When we run our script now, every time it calls exec(), Python will dump out all the variables in scope at that moment - including our decrypted code before it gets executed! It’s like adding a temporary print statement, but at the C level where our Python code can’t detect it.

This worked great because our decrypted code has to exist as a Python object somewhere in memory before it can be executed, and globals/locals are where Python stores these objects. By printing them during exec(), we catch our decrypted code in that brief moment between decryption and execution.
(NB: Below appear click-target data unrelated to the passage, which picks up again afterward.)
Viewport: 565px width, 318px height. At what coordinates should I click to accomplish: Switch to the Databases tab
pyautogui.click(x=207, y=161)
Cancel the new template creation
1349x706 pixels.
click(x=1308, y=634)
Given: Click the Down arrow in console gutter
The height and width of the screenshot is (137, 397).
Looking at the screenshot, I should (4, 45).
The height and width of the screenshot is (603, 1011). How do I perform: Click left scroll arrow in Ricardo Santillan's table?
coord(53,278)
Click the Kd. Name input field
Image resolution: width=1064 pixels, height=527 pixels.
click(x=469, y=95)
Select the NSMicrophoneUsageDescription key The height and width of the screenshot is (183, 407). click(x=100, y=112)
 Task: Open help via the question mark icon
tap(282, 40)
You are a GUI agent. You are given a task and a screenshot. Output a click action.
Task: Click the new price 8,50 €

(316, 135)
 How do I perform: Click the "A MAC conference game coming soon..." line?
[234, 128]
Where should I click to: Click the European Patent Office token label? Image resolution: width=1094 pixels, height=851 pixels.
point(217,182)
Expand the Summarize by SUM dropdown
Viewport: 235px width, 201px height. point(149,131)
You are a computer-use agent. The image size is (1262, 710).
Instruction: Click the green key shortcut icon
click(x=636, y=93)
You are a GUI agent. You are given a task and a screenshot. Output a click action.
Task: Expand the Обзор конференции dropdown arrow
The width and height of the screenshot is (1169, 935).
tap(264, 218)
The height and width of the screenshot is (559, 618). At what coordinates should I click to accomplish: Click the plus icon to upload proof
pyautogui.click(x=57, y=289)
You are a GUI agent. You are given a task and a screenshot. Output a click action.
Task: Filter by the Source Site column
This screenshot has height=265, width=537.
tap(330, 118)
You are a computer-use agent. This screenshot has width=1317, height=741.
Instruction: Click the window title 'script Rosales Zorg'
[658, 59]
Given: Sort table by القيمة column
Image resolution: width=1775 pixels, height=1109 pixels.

Stage 5: The Final Boss - Pickled Flag

When I ran the first challenge script, my terminal basically exploded with messages, dumping out all the local and global variables. It was a chaotic mess, but buried in there was the golden nugget: a variable named I holding the code object we were after. I grabbed that code object, turned it into a .pyc file, and ran it through PyLingual.io for decompilation. What came out was a massive Python script—most of it not too interesting—but then I found the gem: the logic that actually checks if the flag is correct. This was the real meat of the challenge!

    if flag.encode() == bytes(loads(b'(I117\nI111\nI102\nI116\nI99\nI116\nI102\nI123\nI109\nI48\nI100\nI49\nI102\nI121\nI49\nI110\nI54\nI95\nI55\nI104\nI51\nI95\nI53\nI48\nI117\nI114\nI99\nI51\nI95\nI48\nI102\nI95\nI112\nI121\nI55\nI104\nI48\nI110\nI95\nI49\nI53\nI95\nI102\nI117\nI110\nI125\nt.')):
        print('Congratz!! Now submit that flag')

One final piece of Python magic to unpickle our prize:

>>> import pickle
>>> bytes(pickle.loads(b'(I117\nI111\nI102\nI116\nI99\nI116\nI102\nI123\nI109\nI48\nI100\nI49\nI102\nI121\nI49\nI110\nI54\nI95\nI55\nI104\nI51\nI95\nI53\nI48\nI117\nI114\nI99\nI51\nI95\nI48\nI102\nI95\nI112\nI121\nI55\nI104\nI48\nI110\nI95  
\nI49\nI53\nI95\nI102\nI117\nI110\nI125\nt.'))  
b'uoftctf{m0d1fy1n6_7h3_50urc3_0f_py7h0n_15_fun}'

And we got the flag

uoftctf{m0d1fy1n6_7h3_50urc3_0f_py7h0n_15_fun}

Conclusion

This challenge was a masterclass in Python internals, showing how every level of the Python ecosystem - from C source to pickle serialization - can be used in creative ways for code protection. The flag’s message about modifying Python’s source being “fun” was a fitting reward for our deep dive into the interpreter’s internals!